Lost continent rediscovered 1,000 miles beneath Europe

Over 200 million years ago, as ancient supercontinent Gondwanaland broke up, a continental fragment the size of present-day Greenland broke loose and began to move steadily north, eventually colliding with Europe and being forced deep underground beneath the northern Mediterranean.

Now a team of scientists led by Douwe van Hinsbergen, a professor of global tectonics and paleogeography at Utrecht University, have revealed the hidden history of this great lost continent, which they call Greater Adria.

Greater Adria smashed – in very slow motion – into Europe during the mid-Cretaceous period, some 70 million years ago.

A 60-mile thick section of the continent still remains buried beneath the ocean while its surface crust was scraped off as the titanic collision progressed.

This resulted in the formation of a number of European mountain ranges such as such as the Alps, the Apennines, and the Taurus range.

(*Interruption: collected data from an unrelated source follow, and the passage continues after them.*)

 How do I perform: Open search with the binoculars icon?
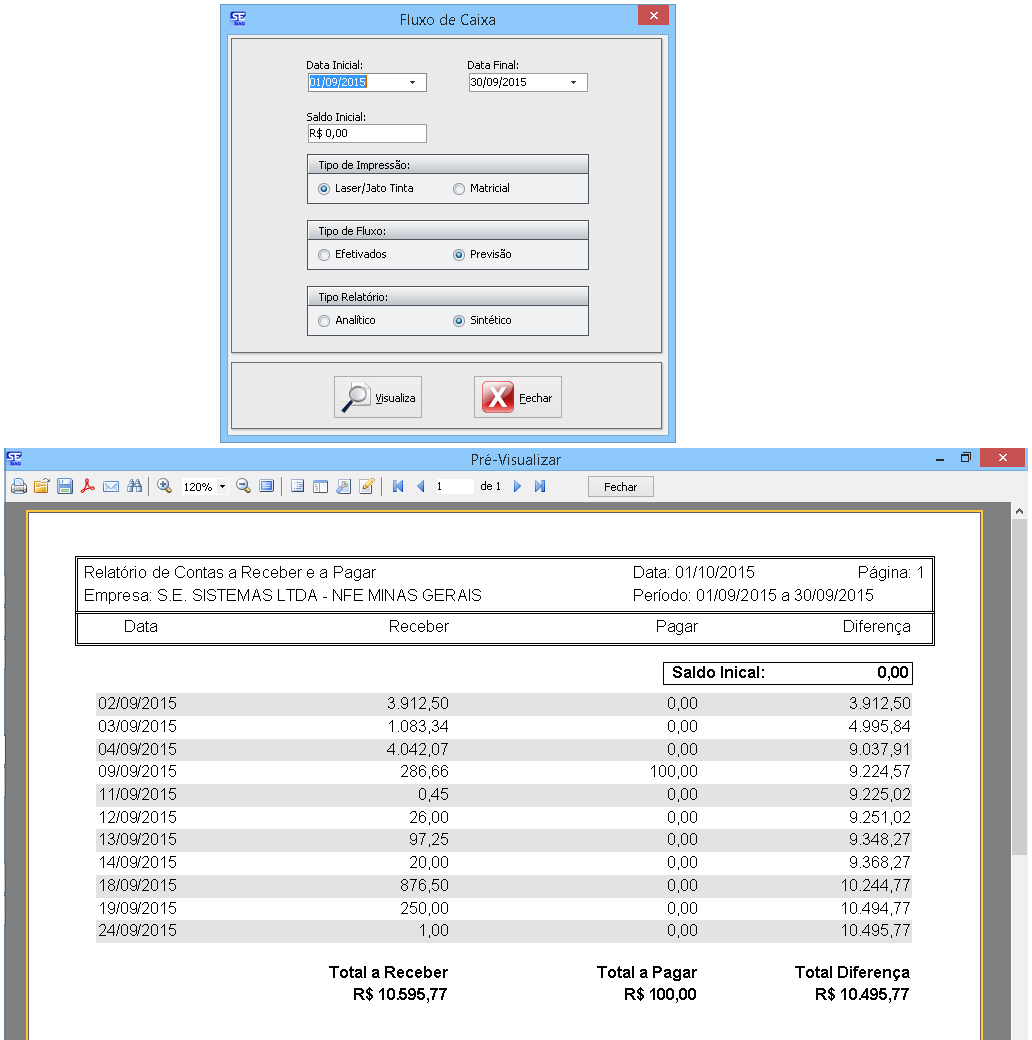(x=134, y=487)
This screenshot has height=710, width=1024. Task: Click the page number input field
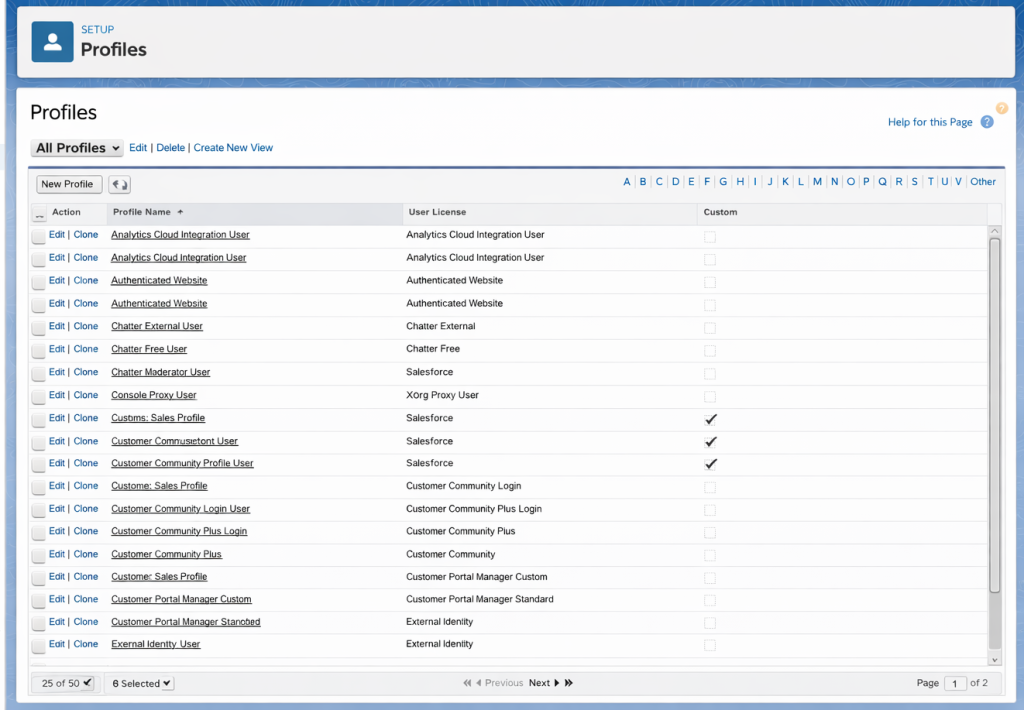[955, 683]
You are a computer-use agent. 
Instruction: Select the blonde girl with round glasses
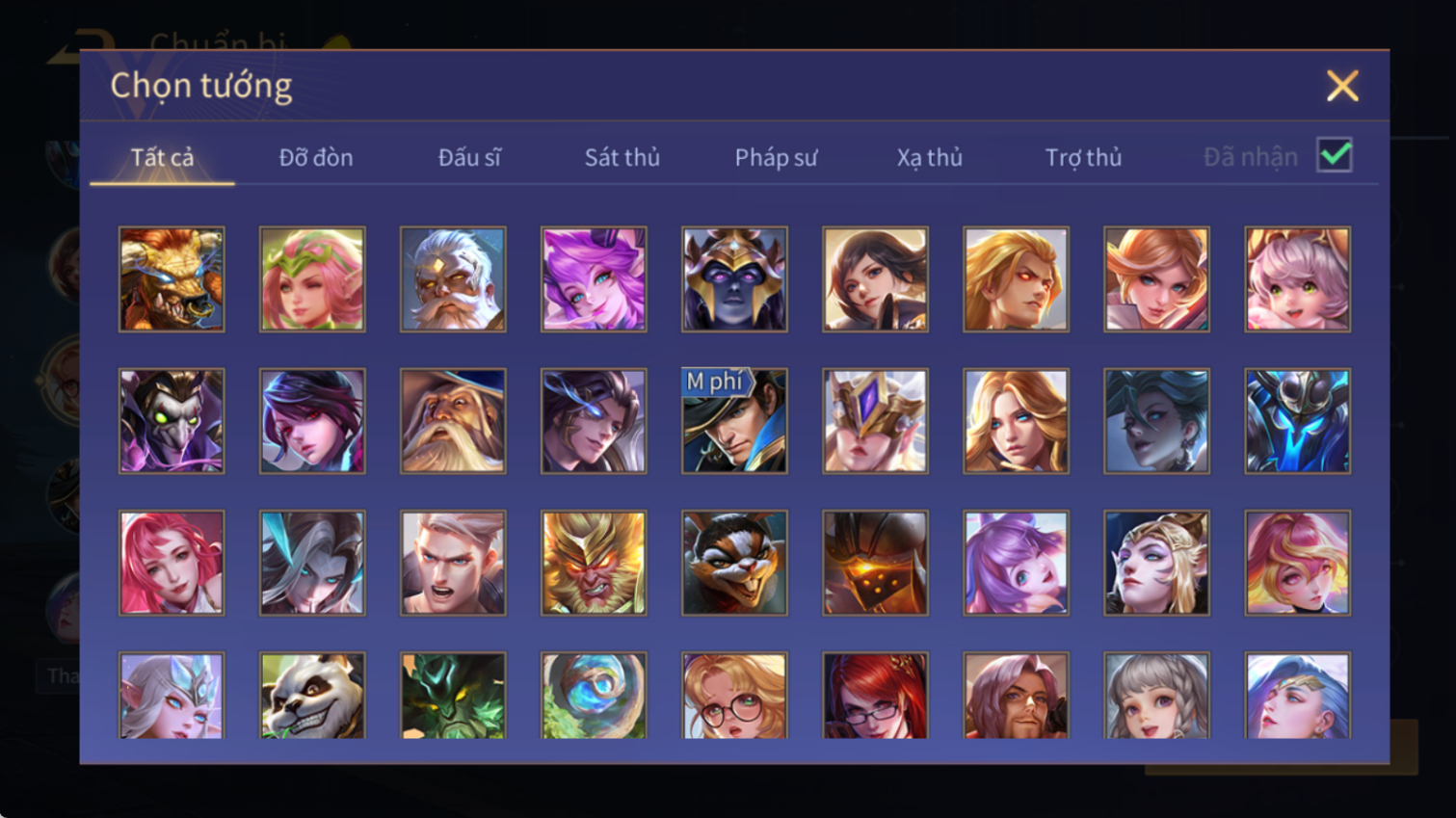coord(734,696)
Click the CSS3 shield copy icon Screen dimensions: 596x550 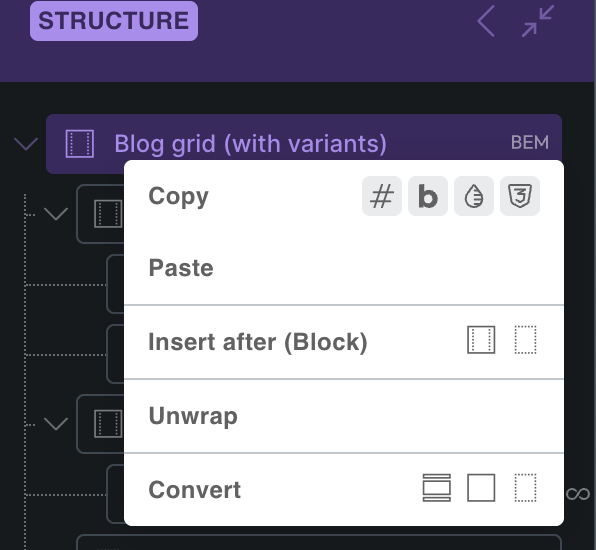point(520,196)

Much of the southern European mountain ranges are derived from Greater Adria,” van Hinsbergen told Vice.

The catastrophic clash of continents may also have been associated with the Cretaceous–Paleogene extinction event, a comparatively rapid mass extinction of some three-quarters of the Earth’s plant and animal species, most notably the dinosaurs.

While much of the information was already available, it has never before been comprehensively put together to form a picture of the deep past.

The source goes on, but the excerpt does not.